◆ EXERCISE PASSAGE ◆
Has the recent correction brought Indian equities' valuations to more reasonable levels? Headline indices are once again showing signs of overheating following a dip, which came after a broad, liquidity-driven rally that lasted 18 odd months.
Investors can use the current juncture as a buy-on-dips opportunity for the long term, and take a stock-specific approach in the short term. That is the message from Sandeep Bhardwaj, CEO-Retail of IIFL Securities.
Bhardwaj expects the Nifty50 to resume the fresh leg of an impulse move once it gets support around 16,300-16,500 levels. "Currently, we view the market as a buy-on-dips one around its 200-day moving average level with a medium- to long-term view... Historically, a buy-on-dips strategy has worked out in rising long-term moving average phases," he said in an interview to CNBCTV18.com.
The 50-scrip benchmark has rallied more than 123 percent since last March 2020, when India first announced a full lockdown to curb the spread of the COVID pandemic. As of December 2, the index has rewarded investors with a 32.5 percent return.
Favourite blue-chips
IT- and healthcare-related shares have been in huge demand over this period, outperforming the heavyweight financial basket.
Bhardwaj is bullish on banking and non-banking financial company stocks as they play a key role in economic growth. "We believe it is likely to do great going forward," he said, suggesting long-term investors to use a buy-on-dips strategy to go long on ICICI Bank, SBI and HDFC Bank. "These companies have been able to manage their asset quality well and are reducing their provisions," he said.
Financial services stocks have the maximum say among sectors when it comes to the movement in blue-chip indices. The space commands the maximum weightage, of almost 37 percent, in the Nifty50 universe, followed by IT shares (17.8 percent).
Asked if one can expect sector rotation in the market now, he replied in the affirmative, saying IIFL Securities has diagnostics and infrastructure sectors under its watch now.
Index | 12 months (till Dec 2) | 2020 | 2019 | 2018 |
Nifty50 | 32.5 | 7.9 | 12 | 3.2 |
Nifty Bank | 24 | -8.4 | 18.4 | 6.3 |
Nifty Pharma | 11.1 | 51.8 | -9.3 | -7.8 |
Nifty IT | 62.9 | 41.8 | 8.4 | 23.8 |
Nifty Healthcare | 20.3 | 49.4 | -6.7 | -5.8 |
"With the rapid increase in government spending to sustain and a pickup in projects awarded, we believe infrastructure as a sector can outperform. As we prepare ourselves for an impending third wave, we expected a rise in the testing activity, favouring many listed diagnostics players," he said.

◆ STORED DATA ◆
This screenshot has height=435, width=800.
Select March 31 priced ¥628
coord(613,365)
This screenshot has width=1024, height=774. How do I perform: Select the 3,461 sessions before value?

◆ WHAT IS REQUIRED ◆
Retype the passage of the market interview from "Bhardwaj is bullish" to "its watch now.", keeping every word and mark the same. The listing is not needed for the task that follows.

◆ RESULT ◆
Bhardwaj is bullish on banking and non-banking financial company stocks as they play a key role in economic growth. "We believe it is likely to do great going forward," he said, suggesting long-term investors to use a buy-on-dips strategy to go long on ICICI Bank, SBI and HDFC Bank. "These companies have been able to manage their asset quality well and are reducing their provisions," he said.
Financial services stocks have the maximum say among sectors when it comes to the movement in blue-chip indices. The space commands the maximum weightage, of almost 37 percent, in the Nifty50 universe, followed by IT shares (17.8 percent).
Asked if one can expect sector rotation in the market now, he replied in the affirmative, saying IIFL Securities has diagnostics and infrastructure sectors under its watch now.